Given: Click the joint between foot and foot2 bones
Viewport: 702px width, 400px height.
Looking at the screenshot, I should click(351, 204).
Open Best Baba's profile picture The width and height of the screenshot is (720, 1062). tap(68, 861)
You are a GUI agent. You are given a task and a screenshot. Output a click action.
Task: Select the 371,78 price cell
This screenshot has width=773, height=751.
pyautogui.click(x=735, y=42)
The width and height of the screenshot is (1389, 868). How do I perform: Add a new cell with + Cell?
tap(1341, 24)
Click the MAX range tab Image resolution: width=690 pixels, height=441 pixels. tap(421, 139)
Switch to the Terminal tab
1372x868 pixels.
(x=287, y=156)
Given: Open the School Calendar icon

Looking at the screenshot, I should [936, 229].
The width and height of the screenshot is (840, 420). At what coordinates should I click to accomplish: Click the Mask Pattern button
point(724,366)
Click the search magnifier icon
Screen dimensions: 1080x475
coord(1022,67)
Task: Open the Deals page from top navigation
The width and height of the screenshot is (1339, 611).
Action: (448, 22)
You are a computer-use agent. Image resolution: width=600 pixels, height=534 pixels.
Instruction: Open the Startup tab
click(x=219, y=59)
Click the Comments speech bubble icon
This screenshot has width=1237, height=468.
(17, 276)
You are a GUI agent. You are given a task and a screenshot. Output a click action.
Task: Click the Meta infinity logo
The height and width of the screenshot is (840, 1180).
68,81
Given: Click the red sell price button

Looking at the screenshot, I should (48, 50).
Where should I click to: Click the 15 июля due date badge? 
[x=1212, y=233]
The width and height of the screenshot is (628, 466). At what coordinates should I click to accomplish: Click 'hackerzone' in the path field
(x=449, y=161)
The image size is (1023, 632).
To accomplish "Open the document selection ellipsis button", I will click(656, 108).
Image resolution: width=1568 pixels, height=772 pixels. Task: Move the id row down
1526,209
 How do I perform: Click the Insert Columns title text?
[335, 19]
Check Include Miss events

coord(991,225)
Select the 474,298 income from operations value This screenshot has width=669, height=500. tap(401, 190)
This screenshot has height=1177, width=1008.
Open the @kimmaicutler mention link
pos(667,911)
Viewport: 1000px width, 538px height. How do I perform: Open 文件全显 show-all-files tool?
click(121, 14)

-=-=-=-=-

| To do |
Scan the material for the string "from". Copy each line where it appears.

| Task answer |
Task: Open the Deals page from top navigation
Select the 474,298 income from operations value This screenshot has width=669, height=500. tap(401, 190)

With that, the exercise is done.